- YOUR TASK -
Copy every line from the material below that holds "computer".

- INPUT DATA -
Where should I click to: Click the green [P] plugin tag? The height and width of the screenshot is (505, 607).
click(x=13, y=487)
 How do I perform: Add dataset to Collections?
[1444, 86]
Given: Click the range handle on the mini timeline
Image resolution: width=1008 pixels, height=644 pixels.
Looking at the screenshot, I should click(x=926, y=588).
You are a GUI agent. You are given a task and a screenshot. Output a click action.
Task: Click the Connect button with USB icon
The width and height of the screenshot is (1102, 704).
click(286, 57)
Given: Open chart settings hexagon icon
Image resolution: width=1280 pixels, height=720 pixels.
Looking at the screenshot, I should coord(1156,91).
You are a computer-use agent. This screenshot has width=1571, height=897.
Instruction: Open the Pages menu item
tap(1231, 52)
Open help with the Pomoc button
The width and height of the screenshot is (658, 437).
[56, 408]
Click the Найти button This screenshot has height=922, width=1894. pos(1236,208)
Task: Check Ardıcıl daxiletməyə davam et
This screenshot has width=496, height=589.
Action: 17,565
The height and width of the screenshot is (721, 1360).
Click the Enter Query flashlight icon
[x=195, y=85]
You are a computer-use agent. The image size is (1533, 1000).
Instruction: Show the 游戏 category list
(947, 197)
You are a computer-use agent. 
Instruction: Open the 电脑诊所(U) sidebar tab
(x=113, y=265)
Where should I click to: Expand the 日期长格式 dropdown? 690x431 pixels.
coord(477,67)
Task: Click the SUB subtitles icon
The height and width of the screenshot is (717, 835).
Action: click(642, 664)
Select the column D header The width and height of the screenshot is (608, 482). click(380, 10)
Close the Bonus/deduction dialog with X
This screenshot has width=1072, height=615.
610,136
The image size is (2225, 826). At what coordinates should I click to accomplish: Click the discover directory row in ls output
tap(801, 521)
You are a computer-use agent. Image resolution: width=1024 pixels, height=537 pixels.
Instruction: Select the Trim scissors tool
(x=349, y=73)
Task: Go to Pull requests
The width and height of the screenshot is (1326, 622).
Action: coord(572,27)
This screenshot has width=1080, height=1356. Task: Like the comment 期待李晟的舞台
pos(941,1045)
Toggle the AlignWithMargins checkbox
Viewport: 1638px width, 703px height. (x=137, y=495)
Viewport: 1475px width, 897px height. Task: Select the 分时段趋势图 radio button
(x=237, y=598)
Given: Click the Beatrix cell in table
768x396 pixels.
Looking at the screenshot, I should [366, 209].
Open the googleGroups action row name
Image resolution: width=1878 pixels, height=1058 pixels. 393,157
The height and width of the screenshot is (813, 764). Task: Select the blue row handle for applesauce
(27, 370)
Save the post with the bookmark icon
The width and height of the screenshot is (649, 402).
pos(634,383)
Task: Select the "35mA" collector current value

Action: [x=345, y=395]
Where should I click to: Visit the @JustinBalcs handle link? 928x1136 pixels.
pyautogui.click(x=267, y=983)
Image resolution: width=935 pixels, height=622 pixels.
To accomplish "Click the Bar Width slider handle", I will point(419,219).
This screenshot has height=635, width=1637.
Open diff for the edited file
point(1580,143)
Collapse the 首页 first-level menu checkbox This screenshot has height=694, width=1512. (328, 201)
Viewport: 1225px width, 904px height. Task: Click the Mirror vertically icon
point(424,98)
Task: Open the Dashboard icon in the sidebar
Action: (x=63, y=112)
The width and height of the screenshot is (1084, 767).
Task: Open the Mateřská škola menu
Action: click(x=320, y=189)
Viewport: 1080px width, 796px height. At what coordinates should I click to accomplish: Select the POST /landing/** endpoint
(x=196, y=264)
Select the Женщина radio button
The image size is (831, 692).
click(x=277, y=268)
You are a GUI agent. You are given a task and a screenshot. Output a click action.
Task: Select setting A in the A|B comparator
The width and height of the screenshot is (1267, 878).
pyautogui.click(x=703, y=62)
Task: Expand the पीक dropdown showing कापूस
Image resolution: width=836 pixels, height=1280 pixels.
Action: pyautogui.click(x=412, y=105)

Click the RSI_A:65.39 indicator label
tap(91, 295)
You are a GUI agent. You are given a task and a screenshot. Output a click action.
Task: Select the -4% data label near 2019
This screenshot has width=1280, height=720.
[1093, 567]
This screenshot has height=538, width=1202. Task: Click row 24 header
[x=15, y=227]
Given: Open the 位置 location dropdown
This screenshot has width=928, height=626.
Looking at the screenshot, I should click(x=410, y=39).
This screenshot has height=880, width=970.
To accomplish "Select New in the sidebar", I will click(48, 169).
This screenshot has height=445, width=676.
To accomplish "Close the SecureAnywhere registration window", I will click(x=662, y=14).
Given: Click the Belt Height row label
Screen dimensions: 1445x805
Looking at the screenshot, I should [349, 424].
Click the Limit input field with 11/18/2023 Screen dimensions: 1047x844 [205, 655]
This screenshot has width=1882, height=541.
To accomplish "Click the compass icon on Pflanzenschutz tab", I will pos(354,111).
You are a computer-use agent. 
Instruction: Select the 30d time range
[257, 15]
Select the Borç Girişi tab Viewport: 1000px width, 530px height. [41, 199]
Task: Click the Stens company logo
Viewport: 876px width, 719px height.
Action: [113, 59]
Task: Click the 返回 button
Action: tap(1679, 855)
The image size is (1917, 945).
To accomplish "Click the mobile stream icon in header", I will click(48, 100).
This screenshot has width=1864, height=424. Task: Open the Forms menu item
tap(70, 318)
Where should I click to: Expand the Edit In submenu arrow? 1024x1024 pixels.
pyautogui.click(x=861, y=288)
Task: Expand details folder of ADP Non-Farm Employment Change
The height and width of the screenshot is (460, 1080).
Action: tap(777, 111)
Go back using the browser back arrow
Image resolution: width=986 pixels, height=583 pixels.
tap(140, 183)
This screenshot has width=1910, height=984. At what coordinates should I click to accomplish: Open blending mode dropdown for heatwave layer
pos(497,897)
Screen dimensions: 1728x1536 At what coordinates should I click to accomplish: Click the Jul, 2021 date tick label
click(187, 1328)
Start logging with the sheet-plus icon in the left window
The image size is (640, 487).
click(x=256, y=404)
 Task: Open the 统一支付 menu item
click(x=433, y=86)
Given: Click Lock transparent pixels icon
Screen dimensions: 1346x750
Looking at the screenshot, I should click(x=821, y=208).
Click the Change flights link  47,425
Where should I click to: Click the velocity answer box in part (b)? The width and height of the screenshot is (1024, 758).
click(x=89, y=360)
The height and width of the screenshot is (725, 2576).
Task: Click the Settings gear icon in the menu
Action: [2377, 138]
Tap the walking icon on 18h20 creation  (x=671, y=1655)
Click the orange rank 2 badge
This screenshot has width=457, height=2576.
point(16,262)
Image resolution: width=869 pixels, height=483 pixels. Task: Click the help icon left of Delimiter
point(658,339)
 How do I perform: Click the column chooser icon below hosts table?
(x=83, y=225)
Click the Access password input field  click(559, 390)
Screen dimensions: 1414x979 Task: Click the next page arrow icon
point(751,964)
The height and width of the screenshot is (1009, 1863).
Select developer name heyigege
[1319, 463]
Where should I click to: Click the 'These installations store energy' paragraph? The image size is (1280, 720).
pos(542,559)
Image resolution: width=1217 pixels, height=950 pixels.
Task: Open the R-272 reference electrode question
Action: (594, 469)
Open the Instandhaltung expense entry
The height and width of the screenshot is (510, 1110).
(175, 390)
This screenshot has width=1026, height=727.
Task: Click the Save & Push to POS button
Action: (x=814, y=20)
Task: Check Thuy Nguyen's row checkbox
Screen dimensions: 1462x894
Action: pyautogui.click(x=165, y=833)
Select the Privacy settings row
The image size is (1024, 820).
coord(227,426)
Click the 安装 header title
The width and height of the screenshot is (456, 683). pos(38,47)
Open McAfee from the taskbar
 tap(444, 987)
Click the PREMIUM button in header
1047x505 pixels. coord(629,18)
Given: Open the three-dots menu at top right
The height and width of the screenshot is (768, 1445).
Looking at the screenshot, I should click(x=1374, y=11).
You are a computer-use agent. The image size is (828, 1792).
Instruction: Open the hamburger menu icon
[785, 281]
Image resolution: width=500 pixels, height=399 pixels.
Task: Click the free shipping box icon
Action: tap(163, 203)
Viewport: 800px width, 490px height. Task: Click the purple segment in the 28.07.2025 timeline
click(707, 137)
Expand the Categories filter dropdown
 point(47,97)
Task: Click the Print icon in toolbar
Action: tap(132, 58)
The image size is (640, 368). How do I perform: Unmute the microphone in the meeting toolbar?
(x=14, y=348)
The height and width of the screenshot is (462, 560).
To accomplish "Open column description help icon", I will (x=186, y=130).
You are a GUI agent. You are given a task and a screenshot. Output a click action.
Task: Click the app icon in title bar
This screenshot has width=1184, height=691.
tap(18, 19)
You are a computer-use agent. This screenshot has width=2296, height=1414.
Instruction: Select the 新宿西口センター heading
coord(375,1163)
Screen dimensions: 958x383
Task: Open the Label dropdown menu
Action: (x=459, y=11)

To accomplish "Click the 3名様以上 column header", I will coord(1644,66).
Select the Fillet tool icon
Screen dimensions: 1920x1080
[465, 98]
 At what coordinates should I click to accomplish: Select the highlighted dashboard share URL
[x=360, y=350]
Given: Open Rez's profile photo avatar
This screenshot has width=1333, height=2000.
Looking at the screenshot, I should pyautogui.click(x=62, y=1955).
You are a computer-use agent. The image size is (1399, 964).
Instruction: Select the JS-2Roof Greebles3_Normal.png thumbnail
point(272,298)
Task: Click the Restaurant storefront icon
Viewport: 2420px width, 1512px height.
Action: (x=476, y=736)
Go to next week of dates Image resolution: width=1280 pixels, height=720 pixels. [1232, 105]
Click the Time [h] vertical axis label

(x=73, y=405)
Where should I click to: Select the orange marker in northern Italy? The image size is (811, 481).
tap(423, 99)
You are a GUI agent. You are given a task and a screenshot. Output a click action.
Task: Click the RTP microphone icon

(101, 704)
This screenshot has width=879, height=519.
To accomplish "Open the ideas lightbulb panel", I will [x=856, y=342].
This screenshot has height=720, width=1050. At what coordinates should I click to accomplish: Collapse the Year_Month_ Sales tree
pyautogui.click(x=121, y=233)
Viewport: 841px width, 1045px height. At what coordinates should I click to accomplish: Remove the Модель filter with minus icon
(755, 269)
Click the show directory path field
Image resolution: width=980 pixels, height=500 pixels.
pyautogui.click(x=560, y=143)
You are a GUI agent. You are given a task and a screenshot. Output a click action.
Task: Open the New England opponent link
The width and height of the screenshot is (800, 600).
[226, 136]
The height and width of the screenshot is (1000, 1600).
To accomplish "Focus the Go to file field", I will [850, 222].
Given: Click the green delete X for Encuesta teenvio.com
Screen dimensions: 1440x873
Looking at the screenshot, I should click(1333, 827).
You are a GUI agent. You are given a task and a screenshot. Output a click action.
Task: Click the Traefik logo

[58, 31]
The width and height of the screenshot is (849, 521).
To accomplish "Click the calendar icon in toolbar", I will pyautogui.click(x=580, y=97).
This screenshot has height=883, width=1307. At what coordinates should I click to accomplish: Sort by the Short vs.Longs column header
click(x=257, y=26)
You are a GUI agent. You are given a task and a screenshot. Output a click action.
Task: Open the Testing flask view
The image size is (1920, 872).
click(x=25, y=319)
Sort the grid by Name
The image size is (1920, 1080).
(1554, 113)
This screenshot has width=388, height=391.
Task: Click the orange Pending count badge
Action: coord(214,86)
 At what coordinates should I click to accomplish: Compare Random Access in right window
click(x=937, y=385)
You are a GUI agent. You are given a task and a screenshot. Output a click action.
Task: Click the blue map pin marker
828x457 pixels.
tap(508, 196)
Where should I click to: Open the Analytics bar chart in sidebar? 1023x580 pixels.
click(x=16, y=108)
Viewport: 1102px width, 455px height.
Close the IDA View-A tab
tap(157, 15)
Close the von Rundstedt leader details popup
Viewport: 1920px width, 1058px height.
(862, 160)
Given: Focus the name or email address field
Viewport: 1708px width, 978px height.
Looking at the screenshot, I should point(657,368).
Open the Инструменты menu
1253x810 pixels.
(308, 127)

- RESULT OF THE EXERCISE -
You are a computer-use agent. This screenshot has width=1571, height=897.
You are a computer-use agent. The image size is (1533, 1000).
You are a computer-use agent. 
You are a computer-use agent. Image resolution: width=1024 pixels, height=537 pixels.
You are a computer-use agent. 
You are a computer-use agent. The image size is (828, 1792).
You are a computer-use agent. This screenshot has width=2296, height=1414.
You are a computer-use agent. The image size is (1399, 964).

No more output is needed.